Most demographers are familiar with the IPUMS system. IPUMS is an acronym for Integrated Public Use Microdata Series, now just referred to as “IPUMS”. Originally developed at the Minnesota Population Center, it archives census and survey-based population data for the U.S. and other nations around the world. The data are accessible on-line in similar web-based systems, of which IPUMS-Time Use is a newly released component.

IPUMS-Time Use

The new component consists of three integrated web sites: the American Time Use Survey (ATUS-X), the American Heritage Time Use Study (AHTUS-X), and the Multinational Time Use Study (MTUS-X). Researchers can access and analyze time diary data through a powerful web-based interface that makes customized, easy-to-use data extracts and enables the creation of measures of time use in user-defined activity aggregations. In contrast to other data sets that may contain some information on how individuals spend time, these data sets contain episode-level files based upon time-diary-formatted questionnaires so that users can define activities as they choose and aggregate them in a variety of ways, including by time of day, location of activity, and with whom time is spent. Each data archive provides internally consistent data; variables are harmonized across data sets and activity categories are comparable so that the user can access and merge comparable files with a simple point and click. User-defined data files can be downloaded and easily transformed into SAS, SPSS, and STATA formats. Documentation can be automatically produced for each file. Materials from a three-day training workshop held on the University of Maryland campus at the end of June are posted on the web site and available for download.

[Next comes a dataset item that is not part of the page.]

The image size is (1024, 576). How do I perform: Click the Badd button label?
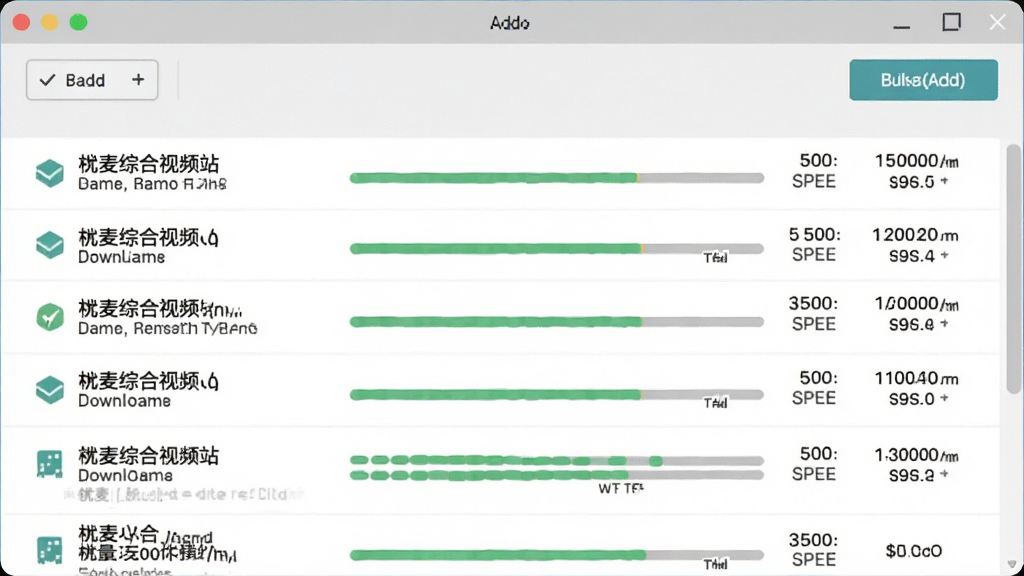(x=85, y=80)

The American Time Use Survey Extract Builder

This web site provides access to all the data from the 2003-present American Time Use surveys plus its supplements, including the Eating and Health Module, the Well-being Module, and the Leave Module.  Identification of time spent in elder care or in child care is facilitated through special question sequences.

The American Heritage Time Use Study Extract Builder

This unique web site (note the word “heritage” in the web address) provides access to data from individual surveys conducted from 1965 through 2001 by separate teams, and from the American Time Use Surveys from 2003 to the present, harmonized to the same time use categories and that can be merged for cross-time analyses.

The Multinational Time use Study Extract Builder

This newly released archive allows access to harmonized time use data for the US, the UK, Spain and the Netherlands. During 2016-17 we plan to add data from Austria, Canada, Finland, and France. By 2021 we hope to include access to data from Eastern Europe, Asia, and Latin America as well as additional Western European nations.

The IPUMS-Time Use Project enables high-quality demographic research by integrating, documenting, and disseminating event-level data describing how people spend time. By providing access to a broad array of harmonized data in one system, the infrastructure dramatically reduces the cost of research on time use, minimizes the potential for user error, and improves the reproducibility of research findings.